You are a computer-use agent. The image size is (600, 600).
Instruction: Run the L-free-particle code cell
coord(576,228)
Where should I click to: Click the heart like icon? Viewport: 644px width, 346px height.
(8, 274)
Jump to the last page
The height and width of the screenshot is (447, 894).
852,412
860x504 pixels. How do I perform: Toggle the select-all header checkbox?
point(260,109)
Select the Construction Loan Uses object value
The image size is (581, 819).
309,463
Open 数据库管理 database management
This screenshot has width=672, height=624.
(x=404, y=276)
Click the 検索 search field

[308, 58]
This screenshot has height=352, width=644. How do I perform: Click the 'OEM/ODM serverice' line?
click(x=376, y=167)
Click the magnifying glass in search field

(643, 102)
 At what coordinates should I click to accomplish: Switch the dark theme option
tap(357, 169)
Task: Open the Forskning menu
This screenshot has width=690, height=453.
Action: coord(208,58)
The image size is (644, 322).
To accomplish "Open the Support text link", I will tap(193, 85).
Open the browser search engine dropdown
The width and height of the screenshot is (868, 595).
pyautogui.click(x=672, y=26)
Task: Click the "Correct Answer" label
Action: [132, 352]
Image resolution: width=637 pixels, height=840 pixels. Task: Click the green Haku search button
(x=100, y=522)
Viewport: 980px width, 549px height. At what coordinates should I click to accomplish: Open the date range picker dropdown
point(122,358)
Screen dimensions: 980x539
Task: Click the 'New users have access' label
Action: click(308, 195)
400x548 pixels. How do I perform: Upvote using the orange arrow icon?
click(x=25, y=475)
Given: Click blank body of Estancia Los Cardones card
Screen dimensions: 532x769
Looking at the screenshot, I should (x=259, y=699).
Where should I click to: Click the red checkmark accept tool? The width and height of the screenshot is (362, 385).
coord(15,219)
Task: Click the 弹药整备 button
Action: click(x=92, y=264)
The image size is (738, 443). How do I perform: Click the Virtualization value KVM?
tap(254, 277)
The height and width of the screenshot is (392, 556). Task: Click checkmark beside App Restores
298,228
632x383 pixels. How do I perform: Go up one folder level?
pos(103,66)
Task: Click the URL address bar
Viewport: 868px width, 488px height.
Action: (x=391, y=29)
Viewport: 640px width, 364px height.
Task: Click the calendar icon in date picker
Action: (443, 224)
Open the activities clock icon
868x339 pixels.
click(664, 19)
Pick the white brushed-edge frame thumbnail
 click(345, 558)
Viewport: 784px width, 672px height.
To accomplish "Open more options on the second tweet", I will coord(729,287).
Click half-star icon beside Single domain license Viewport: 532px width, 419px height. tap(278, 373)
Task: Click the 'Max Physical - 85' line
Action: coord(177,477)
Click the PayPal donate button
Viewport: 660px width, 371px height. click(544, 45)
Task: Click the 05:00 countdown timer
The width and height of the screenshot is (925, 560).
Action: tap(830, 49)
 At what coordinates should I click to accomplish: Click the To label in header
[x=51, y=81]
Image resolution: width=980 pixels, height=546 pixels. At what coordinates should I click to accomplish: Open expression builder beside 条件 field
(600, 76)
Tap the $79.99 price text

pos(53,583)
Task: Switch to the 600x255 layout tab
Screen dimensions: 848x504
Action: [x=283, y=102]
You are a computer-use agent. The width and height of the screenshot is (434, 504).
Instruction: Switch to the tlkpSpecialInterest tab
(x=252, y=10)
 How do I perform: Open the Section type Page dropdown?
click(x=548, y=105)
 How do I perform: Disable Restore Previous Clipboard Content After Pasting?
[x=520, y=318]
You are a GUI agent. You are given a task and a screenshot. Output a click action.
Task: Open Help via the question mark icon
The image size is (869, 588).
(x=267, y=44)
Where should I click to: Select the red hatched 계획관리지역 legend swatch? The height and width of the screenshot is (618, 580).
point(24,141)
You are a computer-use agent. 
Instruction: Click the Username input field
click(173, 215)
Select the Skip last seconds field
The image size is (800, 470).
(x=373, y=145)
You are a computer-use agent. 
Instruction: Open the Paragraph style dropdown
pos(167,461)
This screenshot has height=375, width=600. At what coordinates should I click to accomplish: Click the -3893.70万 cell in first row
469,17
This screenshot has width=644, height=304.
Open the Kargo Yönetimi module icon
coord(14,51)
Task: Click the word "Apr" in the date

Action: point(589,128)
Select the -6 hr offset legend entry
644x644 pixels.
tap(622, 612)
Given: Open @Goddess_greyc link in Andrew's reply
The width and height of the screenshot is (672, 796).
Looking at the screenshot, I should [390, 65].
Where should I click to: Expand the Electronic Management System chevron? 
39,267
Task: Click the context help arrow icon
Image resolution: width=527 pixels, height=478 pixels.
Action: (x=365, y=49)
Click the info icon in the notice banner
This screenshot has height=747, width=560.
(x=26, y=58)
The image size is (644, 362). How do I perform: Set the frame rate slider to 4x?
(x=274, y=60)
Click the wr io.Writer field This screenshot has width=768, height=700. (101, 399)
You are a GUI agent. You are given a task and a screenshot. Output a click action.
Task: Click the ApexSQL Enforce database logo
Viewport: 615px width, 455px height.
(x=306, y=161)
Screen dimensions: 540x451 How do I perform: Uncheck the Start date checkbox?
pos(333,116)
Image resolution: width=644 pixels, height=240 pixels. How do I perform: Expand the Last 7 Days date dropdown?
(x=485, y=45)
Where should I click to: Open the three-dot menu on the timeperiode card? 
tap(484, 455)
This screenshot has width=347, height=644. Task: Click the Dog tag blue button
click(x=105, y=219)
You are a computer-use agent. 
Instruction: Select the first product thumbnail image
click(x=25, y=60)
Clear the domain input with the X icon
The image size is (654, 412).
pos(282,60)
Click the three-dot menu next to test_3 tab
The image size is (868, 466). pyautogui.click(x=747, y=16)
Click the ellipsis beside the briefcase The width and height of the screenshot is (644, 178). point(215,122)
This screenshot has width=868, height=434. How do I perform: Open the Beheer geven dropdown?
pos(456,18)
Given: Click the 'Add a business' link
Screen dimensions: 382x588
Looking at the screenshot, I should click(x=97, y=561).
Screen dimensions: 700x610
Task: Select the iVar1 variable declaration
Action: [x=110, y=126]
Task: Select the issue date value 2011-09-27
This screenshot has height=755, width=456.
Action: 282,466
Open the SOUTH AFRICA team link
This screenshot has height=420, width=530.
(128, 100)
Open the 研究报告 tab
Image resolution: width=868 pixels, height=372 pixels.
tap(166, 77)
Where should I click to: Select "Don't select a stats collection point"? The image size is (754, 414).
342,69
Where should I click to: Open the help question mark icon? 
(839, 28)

▶ **Task requirements**
Once you find the line with "Task: Open Help via the question mark icon" above, print it and every line after it up to and including the line with "Select the Skip last seconds field", exactly as written and nothing else.

▶ **Answer space**
Task: Open Help via the question mark icon
The image size is (869, 588).
(x=267, y=44)
Where should I click to: Select the red hatched 계획관리지역 legend swatch? The height and width of the screenshot is (618, 580).
point(24,141)
You are a computer-use agent. 
Instruction: Click the Username input field
click(173, 215)
Select the Skip last seconds field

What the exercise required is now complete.